### RAW DATA
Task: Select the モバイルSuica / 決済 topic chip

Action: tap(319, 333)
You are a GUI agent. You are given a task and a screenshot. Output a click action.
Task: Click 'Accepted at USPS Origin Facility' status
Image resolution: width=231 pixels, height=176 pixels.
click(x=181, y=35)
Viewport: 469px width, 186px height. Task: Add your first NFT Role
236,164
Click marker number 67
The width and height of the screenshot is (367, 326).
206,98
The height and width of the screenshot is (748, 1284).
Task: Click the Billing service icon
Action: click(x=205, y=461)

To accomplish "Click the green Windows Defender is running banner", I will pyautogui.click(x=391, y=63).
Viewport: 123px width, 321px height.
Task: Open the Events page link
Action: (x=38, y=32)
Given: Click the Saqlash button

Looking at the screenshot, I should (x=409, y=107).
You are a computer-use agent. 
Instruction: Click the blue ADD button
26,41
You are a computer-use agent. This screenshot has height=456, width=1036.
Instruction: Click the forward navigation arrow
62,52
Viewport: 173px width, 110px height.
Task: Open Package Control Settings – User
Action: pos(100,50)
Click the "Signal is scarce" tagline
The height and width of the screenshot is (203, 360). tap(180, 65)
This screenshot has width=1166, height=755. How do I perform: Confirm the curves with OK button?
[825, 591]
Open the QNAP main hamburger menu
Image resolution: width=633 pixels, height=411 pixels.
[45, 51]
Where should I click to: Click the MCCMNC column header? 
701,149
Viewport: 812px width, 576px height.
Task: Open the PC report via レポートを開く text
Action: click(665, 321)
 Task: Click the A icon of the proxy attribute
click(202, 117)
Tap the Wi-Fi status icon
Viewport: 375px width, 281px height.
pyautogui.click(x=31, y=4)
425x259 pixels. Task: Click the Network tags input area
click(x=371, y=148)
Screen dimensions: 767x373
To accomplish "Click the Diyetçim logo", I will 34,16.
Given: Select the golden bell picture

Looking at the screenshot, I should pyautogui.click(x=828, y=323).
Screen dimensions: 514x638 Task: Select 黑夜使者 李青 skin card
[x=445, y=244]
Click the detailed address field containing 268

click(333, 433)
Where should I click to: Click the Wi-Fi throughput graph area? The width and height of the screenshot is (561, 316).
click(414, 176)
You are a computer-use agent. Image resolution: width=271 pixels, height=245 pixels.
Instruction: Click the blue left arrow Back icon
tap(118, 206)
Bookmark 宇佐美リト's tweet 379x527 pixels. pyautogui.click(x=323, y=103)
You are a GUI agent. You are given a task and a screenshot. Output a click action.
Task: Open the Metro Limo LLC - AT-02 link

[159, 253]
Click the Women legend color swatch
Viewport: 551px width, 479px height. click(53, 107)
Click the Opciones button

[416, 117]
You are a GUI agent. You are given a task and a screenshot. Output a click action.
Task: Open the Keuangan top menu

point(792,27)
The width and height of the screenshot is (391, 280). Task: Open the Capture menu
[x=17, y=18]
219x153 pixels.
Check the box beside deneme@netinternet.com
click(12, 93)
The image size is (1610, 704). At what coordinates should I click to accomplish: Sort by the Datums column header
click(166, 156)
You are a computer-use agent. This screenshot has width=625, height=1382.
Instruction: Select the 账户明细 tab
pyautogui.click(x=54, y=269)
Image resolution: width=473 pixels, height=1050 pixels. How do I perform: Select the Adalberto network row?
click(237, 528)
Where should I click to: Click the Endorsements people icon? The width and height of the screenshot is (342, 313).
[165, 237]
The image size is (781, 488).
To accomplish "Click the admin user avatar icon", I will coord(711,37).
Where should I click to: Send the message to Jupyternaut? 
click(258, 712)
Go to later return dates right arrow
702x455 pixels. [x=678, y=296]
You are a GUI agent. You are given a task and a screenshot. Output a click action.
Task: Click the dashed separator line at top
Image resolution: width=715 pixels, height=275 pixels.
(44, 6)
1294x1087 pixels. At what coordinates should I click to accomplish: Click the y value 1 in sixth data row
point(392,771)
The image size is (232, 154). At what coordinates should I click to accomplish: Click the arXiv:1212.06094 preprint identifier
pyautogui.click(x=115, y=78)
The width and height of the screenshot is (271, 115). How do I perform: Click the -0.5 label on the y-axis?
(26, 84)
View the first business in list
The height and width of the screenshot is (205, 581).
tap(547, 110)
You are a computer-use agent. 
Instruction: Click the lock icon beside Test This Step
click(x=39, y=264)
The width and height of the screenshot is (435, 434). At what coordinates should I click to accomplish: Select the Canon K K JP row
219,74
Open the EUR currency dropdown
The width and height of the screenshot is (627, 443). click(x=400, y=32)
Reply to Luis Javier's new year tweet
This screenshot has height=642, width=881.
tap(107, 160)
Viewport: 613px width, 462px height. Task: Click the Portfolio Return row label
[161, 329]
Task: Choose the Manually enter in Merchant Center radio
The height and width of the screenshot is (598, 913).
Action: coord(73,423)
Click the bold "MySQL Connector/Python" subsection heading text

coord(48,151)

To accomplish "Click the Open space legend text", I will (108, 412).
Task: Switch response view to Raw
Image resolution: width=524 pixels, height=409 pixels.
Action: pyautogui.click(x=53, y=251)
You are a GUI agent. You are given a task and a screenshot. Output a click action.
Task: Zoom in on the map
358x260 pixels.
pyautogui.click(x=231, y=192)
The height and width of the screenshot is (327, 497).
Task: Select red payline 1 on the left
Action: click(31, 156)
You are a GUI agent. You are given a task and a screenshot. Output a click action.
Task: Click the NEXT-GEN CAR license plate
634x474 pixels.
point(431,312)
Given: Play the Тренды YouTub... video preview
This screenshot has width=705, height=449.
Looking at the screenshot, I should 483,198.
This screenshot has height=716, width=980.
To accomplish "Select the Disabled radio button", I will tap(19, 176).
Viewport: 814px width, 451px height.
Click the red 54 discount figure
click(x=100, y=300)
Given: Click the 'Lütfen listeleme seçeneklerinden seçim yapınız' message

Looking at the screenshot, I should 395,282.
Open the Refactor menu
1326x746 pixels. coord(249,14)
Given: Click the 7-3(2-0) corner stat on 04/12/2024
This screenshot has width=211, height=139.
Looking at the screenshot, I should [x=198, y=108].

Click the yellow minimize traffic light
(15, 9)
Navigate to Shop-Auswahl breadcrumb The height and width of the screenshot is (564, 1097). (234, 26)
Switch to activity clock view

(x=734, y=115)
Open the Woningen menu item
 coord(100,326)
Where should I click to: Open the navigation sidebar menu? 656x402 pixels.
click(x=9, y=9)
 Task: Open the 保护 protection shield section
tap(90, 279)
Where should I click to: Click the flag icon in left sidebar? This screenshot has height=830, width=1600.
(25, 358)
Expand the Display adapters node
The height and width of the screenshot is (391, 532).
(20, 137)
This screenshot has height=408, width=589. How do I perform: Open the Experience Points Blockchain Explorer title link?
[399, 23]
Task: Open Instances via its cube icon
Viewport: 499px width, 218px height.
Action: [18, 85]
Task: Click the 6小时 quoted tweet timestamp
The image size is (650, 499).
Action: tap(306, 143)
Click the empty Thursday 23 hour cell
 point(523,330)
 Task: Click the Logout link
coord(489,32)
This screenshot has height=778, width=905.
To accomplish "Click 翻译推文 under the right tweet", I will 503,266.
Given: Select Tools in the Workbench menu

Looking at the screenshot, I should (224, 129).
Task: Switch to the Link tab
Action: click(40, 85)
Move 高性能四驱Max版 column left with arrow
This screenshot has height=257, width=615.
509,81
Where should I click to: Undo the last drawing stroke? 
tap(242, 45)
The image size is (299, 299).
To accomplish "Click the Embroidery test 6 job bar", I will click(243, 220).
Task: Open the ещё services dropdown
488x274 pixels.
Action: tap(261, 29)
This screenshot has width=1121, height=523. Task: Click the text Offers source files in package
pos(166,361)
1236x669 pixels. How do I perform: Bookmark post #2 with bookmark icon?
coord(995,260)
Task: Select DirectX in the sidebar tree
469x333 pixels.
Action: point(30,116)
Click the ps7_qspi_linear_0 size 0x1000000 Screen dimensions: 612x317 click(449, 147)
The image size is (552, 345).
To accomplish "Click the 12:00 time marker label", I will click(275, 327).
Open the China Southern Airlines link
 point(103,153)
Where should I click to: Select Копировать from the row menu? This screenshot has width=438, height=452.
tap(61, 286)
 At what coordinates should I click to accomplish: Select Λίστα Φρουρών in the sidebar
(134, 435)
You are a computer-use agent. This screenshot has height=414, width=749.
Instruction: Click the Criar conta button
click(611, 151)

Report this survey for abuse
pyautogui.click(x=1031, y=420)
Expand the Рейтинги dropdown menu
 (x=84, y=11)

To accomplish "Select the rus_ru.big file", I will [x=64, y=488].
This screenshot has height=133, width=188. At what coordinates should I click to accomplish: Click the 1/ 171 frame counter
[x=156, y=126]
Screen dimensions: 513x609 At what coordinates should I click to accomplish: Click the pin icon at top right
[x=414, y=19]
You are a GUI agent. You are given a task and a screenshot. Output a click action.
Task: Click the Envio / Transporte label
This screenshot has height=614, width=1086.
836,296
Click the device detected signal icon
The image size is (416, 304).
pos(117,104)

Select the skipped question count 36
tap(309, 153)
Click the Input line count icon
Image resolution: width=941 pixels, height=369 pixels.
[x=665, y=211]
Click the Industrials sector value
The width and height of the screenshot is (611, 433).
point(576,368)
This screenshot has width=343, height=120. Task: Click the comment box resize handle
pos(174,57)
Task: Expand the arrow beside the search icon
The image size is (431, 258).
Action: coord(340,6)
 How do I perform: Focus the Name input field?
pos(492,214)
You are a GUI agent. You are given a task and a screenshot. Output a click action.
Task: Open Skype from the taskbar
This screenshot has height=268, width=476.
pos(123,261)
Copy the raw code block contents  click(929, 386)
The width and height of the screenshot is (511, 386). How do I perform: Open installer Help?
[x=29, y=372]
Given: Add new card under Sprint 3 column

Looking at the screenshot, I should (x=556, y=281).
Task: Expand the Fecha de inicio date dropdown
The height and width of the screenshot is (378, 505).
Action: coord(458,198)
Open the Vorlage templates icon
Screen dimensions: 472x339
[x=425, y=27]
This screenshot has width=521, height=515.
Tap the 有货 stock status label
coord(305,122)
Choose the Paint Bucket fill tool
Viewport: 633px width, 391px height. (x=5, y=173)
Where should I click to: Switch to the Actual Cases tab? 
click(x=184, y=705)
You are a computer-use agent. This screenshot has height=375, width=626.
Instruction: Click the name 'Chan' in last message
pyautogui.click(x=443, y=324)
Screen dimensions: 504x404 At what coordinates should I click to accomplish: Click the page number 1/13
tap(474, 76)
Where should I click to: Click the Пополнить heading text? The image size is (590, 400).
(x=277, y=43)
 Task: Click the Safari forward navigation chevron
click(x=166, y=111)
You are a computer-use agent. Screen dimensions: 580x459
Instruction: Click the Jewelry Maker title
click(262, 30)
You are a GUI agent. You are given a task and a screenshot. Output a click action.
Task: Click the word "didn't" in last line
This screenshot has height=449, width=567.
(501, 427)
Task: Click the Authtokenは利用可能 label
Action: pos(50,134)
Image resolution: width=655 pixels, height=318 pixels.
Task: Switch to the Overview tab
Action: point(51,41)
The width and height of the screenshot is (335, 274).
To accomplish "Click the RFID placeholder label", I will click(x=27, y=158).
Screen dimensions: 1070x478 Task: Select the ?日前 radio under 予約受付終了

### PROBLEM STATEMENT
Since only part of the listing is wanted, copy exactly the lines from the one holding "Task: Click the 6小时 quoted tweet timestamp" to the one holding "The image size is (299, 299).", both included.

### SOLUTION BELOW
Task: Click the 6小时 quoted tweet timestamp
The image size is (650, 499).
Action: tap(306, 143)
Click the empty Thursday 23 hour cell
 point(523,330)
 Task: Click the Logout link
coord(489,32)
This screenshot has height=778, width=905.
To accomplish "Click 翻译推文 under the right tweet", I will 503,266.
Given: Select Tools in the Workbench menu

Looking at the screenshot, I should (224, 129).
Task: Switch to the Link tab
Action: click(40, 85)
Move 高性能四驱Max版 column left with arrow
This screenshot has height=257, width=615.
509,81
Where should I click to: Undo the last drawing stroke? 
tap(242, 45)
The image size is (299, 299).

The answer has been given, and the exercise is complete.